O indivíduo tem o livre arbítrio em tomar ou não a vacina, entretanto, a sua obrigatoriedade pode ser levada a efeito por meio de medidas e sanções indiretas, como restrições à utilização de determinados locais e espaços coletivos.

A despeito de tal entendimento, indaga-se, pode o condômino não vacinado ser proibido de frequentar determinados espaços nas áreas comuns pertencentes ao condomínio?

É premente que se deixe claro que a referida decisão não teve como objeto a seara condominial, entretanto, infere-se não haver óbice para a aplicação da atual posição do STF na propriedade horizontal: mutatis mutandi.
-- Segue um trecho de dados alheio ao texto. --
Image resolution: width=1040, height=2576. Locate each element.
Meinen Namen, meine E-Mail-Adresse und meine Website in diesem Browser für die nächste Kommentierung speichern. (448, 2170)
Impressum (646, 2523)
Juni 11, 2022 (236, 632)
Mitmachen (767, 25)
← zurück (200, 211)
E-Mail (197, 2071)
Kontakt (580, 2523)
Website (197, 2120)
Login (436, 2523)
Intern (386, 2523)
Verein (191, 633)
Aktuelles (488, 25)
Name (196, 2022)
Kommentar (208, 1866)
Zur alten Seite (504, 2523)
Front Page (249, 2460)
Ademais, convém pôr em relevo, o dever do condômino de utilizar as unidades autônomas e as partes comuns de maneira a não prejudicar o sossego, salubridade e segurança dos demais possuidores (artigo 1.336, IV, do Código Civil).

Embora os brasileiros ou estrangeiros residentes ou de passagem pelo país assumam diretrizes em suas vidas da forma que lhe for mais conveniente, a proteção à saúde coletiva e a preservação da vida humana se sobrepõe as liberdades individuais e a Constituição assegura a prevalência da concreta proteção à saúde pública.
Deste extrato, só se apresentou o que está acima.